- YOUR INSTRUCTIONS -
Please write out each entry that follows, keeping it exactly the same.

====

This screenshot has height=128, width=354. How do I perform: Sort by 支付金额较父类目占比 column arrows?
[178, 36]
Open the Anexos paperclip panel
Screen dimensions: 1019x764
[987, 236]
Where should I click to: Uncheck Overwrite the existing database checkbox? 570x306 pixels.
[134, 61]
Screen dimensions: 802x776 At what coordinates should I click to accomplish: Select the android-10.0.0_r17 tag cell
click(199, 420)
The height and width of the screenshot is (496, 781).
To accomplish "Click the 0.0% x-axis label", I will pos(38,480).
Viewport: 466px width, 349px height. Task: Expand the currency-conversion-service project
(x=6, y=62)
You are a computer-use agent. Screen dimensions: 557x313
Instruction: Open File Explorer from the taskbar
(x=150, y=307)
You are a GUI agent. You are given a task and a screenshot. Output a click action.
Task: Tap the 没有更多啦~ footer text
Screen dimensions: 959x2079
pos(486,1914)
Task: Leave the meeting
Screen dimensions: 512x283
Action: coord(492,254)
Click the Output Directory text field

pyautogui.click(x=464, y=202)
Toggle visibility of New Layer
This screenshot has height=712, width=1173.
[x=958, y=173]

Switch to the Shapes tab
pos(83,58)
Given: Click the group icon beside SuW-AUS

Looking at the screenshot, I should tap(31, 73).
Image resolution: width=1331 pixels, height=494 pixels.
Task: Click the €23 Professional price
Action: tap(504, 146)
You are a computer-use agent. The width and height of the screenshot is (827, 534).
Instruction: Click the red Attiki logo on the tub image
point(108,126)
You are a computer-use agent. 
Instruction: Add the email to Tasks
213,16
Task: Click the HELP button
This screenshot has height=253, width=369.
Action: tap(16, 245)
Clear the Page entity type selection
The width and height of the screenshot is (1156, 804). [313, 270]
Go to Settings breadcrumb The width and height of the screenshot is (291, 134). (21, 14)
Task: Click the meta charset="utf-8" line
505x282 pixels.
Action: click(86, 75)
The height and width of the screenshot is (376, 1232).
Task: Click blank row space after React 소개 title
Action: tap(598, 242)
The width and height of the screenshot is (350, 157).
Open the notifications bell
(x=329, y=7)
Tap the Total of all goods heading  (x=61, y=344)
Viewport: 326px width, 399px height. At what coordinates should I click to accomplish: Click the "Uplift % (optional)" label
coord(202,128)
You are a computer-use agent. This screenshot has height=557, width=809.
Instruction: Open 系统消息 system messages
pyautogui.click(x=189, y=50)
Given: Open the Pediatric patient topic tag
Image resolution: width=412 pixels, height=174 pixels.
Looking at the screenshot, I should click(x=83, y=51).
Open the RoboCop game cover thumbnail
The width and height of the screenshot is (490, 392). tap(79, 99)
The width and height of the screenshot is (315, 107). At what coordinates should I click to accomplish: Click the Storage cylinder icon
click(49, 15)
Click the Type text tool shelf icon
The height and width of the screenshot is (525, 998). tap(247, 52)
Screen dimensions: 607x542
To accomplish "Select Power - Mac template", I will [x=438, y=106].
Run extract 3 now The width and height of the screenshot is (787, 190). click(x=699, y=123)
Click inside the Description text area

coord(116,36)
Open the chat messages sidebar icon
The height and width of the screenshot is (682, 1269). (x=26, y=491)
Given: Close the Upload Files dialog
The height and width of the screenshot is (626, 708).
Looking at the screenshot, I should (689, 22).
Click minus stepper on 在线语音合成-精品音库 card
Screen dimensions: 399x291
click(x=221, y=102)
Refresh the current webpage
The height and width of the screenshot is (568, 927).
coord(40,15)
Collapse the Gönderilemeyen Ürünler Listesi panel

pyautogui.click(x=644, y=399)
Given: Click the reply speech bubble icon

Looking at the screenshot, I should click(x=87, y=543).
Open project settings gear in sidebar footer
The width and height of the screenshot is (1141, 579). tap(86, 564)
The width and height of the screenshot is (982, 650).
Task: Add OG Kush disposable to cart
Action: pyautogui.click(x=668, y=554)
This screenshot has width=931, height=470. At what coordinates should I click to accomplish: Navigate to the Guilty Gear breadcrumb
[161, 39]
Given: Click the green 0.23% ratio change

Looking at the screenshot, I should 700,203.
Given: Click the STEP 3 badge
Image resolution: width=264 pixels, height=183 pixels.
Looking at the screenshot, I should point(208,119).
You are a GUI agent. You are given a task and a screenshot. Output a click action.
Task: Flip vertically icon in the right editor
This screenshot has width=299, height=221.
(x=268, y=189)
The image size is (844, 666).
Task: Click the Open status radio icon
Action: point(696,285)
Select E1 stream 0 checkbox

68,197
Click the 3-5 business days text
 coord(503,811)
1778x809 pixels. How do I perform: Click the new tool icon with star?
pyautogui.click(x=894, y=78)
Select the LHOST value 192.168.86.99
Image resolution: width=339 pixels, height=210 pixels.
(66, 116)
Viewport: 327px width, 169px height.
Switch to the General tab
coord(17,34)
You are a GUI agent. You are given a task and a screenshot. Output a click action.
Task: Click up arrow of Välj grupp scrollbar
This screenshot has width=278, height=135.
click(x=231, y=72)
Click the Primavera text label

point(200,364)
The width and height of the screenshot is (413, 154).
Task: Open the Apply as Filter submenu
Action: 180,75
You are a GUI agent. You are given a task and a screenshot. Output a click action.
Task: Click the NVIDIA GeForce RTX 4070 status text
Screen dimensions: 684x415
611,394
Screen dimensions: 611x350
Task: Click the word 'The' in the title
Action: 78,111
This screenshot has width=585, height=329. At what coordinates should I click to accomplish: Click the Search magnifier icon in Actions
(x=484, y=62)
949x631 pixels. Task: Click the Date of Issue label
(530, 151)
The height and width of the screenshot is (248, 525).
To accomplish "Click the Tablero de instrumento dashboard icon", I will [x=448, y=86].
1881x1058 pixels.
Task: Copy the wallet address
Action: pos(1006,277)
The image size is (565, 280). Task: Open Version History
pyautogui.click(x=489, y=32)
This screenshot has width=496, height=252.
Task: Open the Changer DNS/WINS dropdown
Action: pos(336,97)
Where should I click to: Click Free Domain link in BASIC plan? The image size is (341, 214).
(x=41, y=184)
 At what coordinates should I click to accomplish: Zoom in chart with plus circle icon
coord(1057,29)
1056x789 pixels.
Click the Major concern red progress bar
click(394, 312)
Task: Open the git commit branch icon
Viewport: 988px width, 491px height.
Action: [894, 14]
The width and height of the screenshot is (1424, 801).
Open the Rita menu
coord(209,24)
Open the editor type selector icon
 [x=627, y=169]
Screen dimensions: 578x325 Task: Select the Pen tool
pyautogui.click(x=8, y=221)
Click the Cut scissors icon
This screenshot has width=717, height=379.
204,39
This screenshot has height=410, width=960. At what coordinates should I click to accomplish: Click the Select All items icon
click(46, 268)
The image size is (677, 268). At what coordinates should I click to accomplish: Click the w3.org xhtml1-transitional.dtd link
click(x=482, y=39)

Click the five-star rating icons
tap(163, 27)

====

- EXPECTED OUTPUT -
This screenshot has height=128, width=354. How do I perform: Sort by 支付金额较父类目占比 column arrows?
[178, 36]
Open the Anexos paperclip panel
Screen dimensions: 1019x764
[987, 236]
Where should I click to: Uncheck Overwrite the existing database checkbox? 570x306 pixels.
[134, 61]
Screen dimensions: 802x776 At what coordinates should I click to accomplish: Select the android-10.0.0_r17 tag cell
click(199, 420)
The height and width of the screenshot is (496, 781).
To accomplish "Click the 0.0% x-axis label", I will pos(38,480).
Viewport: 466px width, 349px height. Task: Expand the currency-conversion-service project
(x=6, y=62)
You are a computer-use agent. Screen dimensions: 557x313
Instruction: Open File Explorer from the taskbar
(x=150, y=307)
You are a GUI agent. You are given a task and a screenshot. Output a click action.
Task: Tap the 没有更多啦~ footer text
Screen dimensions: 959x2079
pos(486,1914)
Task: Leave the meeting
Screen dimensions: 512x283
Action: coord(492,254)
Click the Output Directory text field

pyautogui.click(x=464, y=202)
Toggle visibility of New Layer
This screenshot has height=712, width=1173.
[x=958, y=173]

Switch to the Shapes tab
pos(83,58)
Given: Click the group icon beside SuW-AUS

Looking at the screenshot, I should tap(31, 73).
Image resolution: width=1331 pixels, height=494 pixels.
Task: Click the €23 Professional price
Action: tap(504, 146)
You are a computer-use agent. The width and height of the screenshot is (827, 534).
Instruction: Click the red Attiki logo on the tub image
point(108,126)
You are a computer-use agent. 
Instruction: Add the email to Tasks
213,16
Task: Click the HELP button
This screenshot has height=253, width=369.
Action: tap(16, 245)
Clear the Page entity type selection
The width and height of the screenshot is (1156, 804). [313, 270]
Go to Settings breadcrumb The width and height of the screenshot is (291, 134). (21, 14)
Task: Click the meta charset="utf-8" line
505x282 pixels.
Action: click(86, 75)
The height and width of the screenshot is (376, 1232).
Task: Click blank row space after React 소개 title
Action: tap(598, 242)
The width and height of the screenshot is (350, 157).
Open the notifications bell
(x=329, y=7)
Tap the Total of all goods heading  (x=61, y=344)
Viewport: 326px width, 399px height. At what coordinates should I click to accomplish: Click the "Uplift % (optional)" label
coord(202,128)
You are a computer-use agent. This screenshot has height=557, width=809.
Instruction: Open 系统消息 system messages
pyautogui.click(x=189, y=50)
Given: Open the Pediatric patient topic tag
Image resolution: width=412 pixels, height=174 pixels.
Looking at the screenshot, I should click(x=83, y=51).
Open the RoboCop game cover thumbnail
The width and height of the screenshot is (490, 392). tap(79, 99)
The width and height of the screenshot is (315, 107). At what coordinates should I click to accomplish: Click the Storage cylinder icon
click(49, 15)
Click the Type text tool shelf icon
The height and width of the screenshot is (525, 998). tap(247, 52)
Screen dimensions: 607x542
To accomplish "Select Power - Mac template", I will [x=438, y=106].
Run extract 3 now The width and height of the screenshot is (787, 190). click(x=699, y=123)
Click inside the Description text area

coord(116,36)
Open the chat messages sidebar icon
The height and width of the screenshot is (682, 1269). (x=26, y=491)
Given: Close the Upload Files dialog
The height and width of the screenshot is (626, 708).
Looking at the screenshot, I should (689, 22).
Click minus stepper on 在线语音合成-精品音库 card
Screen dimensions: 399x291
click(x=221, y=102)
Refresh the current webpage
The height and width of the screenshot is (568, 927).
coord(40,15)
Collapse the Gönderilemeyen Ürünler Listesi panel

pyautogui.click(x=644, y=399)
Given: Click the reply speech bubble icon

Looking at the screenshot, I should click(x=87, y=543).
Open project settings gear in sidebar footer
The width and height of the screenshot is (1141, 579). tap(86, 564)
The width and height of the screenshot is (982, 650).
Task: Add OG Kush disposable to cart
Action: pyautogui.click(x=668, y=554)
This screenshot has width=931, height=470. At what coordinates should I click to accomplish: Navigate to the Guilty Gear breadcrumb
[161, 39]
Given: Click the green 0.23% ratio change

Looking at the screenshot, I should 700,203.
Given: Click the STEP 3 badge
Image resolution: width=264 pixels, height=183 pixels.
Looking at the screenshot, I should point(208,119).
You are a GUI agent. You are given a task and a screenshot. Output a click action.
Task: Flip vertically icon in the right editor
This screenshot has width=299, height=221.
(x=268, y=189)
The image size is (844, 666).
Task: Click the Open status radio icon
Action: point(696,285)
Select E1 stream 0 checkbox

68,197
Click the 3-5 business days text
 coord(503,811)
1778x809 pixels. How do I perform: Click the new tool icon with star?
pyautogui.click(x=894, y=78)
Select the LHOST value 192.168.86.99
Image resolution: width=339 pixels, height=210 pixels.
(66, 116)
Viewport: 327px width, 169px height.
Switch to the General tab
coord(17,34)
You are a GUI agent. You are given a task and a screenshot. Output a click action.
Task: Click up arrow of Välj grupp scrollbar
This screenshot has width=278, height=135.
click(x=231, y=72)
Click the Primavera text label

point(200,364)
The width and height of the screenshot is (413, 154).
Task: Open the Apply as Filter submenu
Action: 180,75
You are a GUI agent. You are given a task and a screenshot. Output a click action.
Task: Click the NVIDIA GeForce RTX 4070 status text
Screen dimensions: 684x415
611,394
Screen dimensions: 611x350
Task: Click the word 'The' in the title
Action: 78,111
This screenshot has width=585, height=329. At what coordinates should I click to accomplish: Click the Search magnifier icon in Actions
(x=484, y=62)
949x631 pixels. Task: Click the Date of Issue label
(530, 151)
The height and width of the screenshot is (248, 525).
To accomplish "Click the Tablero de instrumento dashboard icon", I will [x=448, y=86].
1881x1058 pixels.
Task: Copy the wallet address
Action: pos(1006,277)
The image size is (565, 280). Task: Open Version History
pyautogui.click(x=489, y=32)
This screenshot has width=496, height=252.
Task: Open the Changer DNS/WINS dropdown
Action: pos(336,97)
Where should I click to: Click Free Domain link in BASIC plan? The image size is (341, 214).
(x=41, y=184)
 At what coordinates should I click to accomplish: Zoom in chart with plus circle icon
coord(1057,29)
1056x789 pixels.
Click the Major concern red progress bar
click(394, 312)
Task: Open the git commit branch icon
Viewport: 988px width, 491px height.
Action: [894, 14]
The width and height of the screenshot is (1424, 801).
Open the Rita menu
coord(209,24)
Open the editor type selector icon
 [x=627, y=169]
Screen dimensions: 578x325 Task: Select the Pen tool
pyautogui.click(x=8, y=221)
Click the Cut scissors icon
This screenshot has width=717, height=379.
204,39
This screenshot has height=410, width=960. At what coordinates should I click to accomplish: Click the Select All items icon
click(46, 268)
The image size is (677, 268). At what coordinates should I click to accomplish: Click the w3.org xhtml1-transitional.dtd link
click(x=482, y=39)

Click the five-star rating icons
tap(163, 27)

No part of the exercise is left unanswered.